Resultado dos investimentos: junho de 2026

Criado em em: 29 de julho de 2026 / Atualizado em: 29 de julho de 2026 Visualizações: 49

Junho foi marcado pelo avanço de um acordo entre Estados Unidos e Irã, que permitiu a reabertura do fluxo de navios no Estreito de Ormuz e provocou forte queda nos preços do petróleo, que recuou cerca de 20% no mês, para perto de US$ 70 o barril, patamar próximo ao registrado antes do conflito. Nos Estados Unidos, o novo presidente do Banco Central Americano (FED), Kevin Warsh, realizou sua primeira reunião oficial à frente da instituição e reforçou um tom mais rígido do que o esperado pelo mercado, priorizando o combate à inflação, mesmo diante de uma economia ainda resiliente. Com isso, o mercado passou a precificar a possibilidade de alta de juros nos Estados Unidos, e o Dólar se fortaleceu de forma generalizada em relação às demais moedas. As bolsas globais recuaram no período, pressionadas pela perspectiva de juros mais altos por mais tempo e por incertezas envolvendo o setor de tecnologia.

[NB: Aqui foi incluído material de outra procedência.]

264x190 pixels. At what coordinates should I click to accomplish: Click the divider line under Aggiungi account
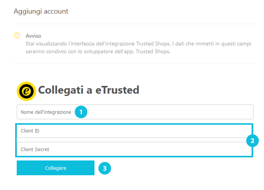(135, 24)
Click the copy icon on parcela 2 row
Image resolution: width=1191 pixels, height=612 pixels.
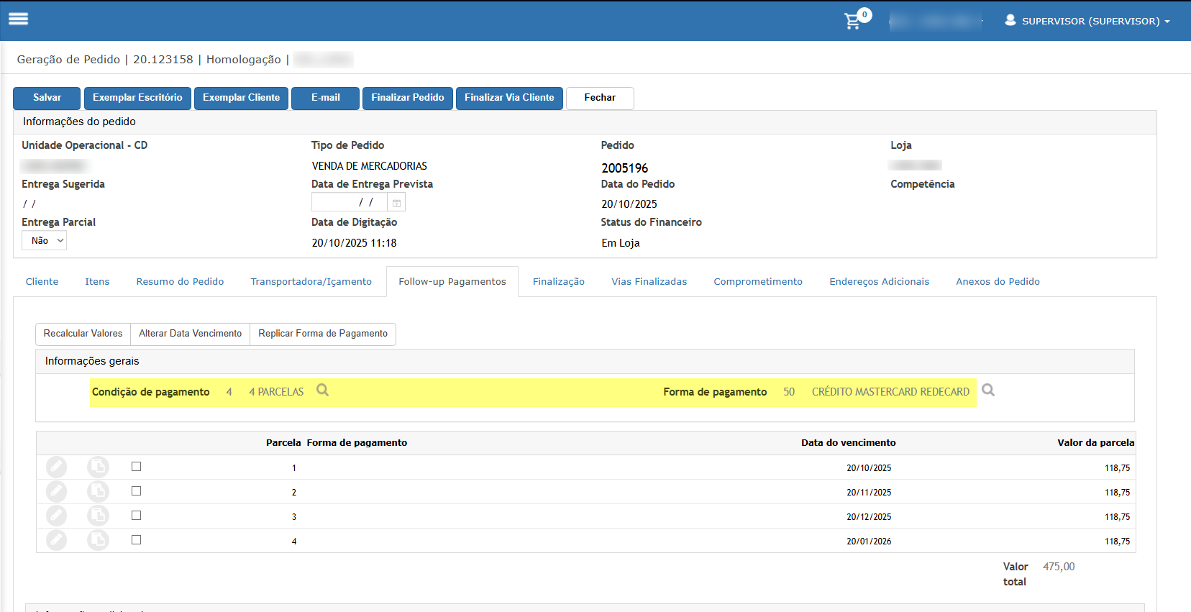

No Brasil, a queda do petróleo proporcionou certo alívio para a inflação de curto prazo, mas não foi suficiente para conter a alta das taxas de juros futuras, pressionadas por ruídos político-fiscais ligados à proximidade do ciclo eleitoral. Ainda assim, o Banco Central deu continuidade ao processo de flexibilização monetária com novos cortes na Selic, mesmo diante da inflação de serviços, que ainda está pressionada por um mercado de trabalho aquecido. A bolsa brasileira teve um mês negativo: o Ibovespa recuou 1%, e o Real se desvalorizou comparado ao Dólar, acompanhando o movimento de fortalecimento global da moeda americana. No mercado de crédito privado, a alocação em debêntures seguiu contribuindo de forma seletiva para o desempenho das carteiras.

Resultados dos planos de previdência

As carteiras de investimentos dos planos administrados pela Fundação Libertas na modalidade de Benefício Definido (BD) apresentaram rentabilidade consolidada de 0,90% em junho. Já os planos na modalidade de Contribuição Definida (CD) apresentaram rentabilidade consolidada de 1,05%.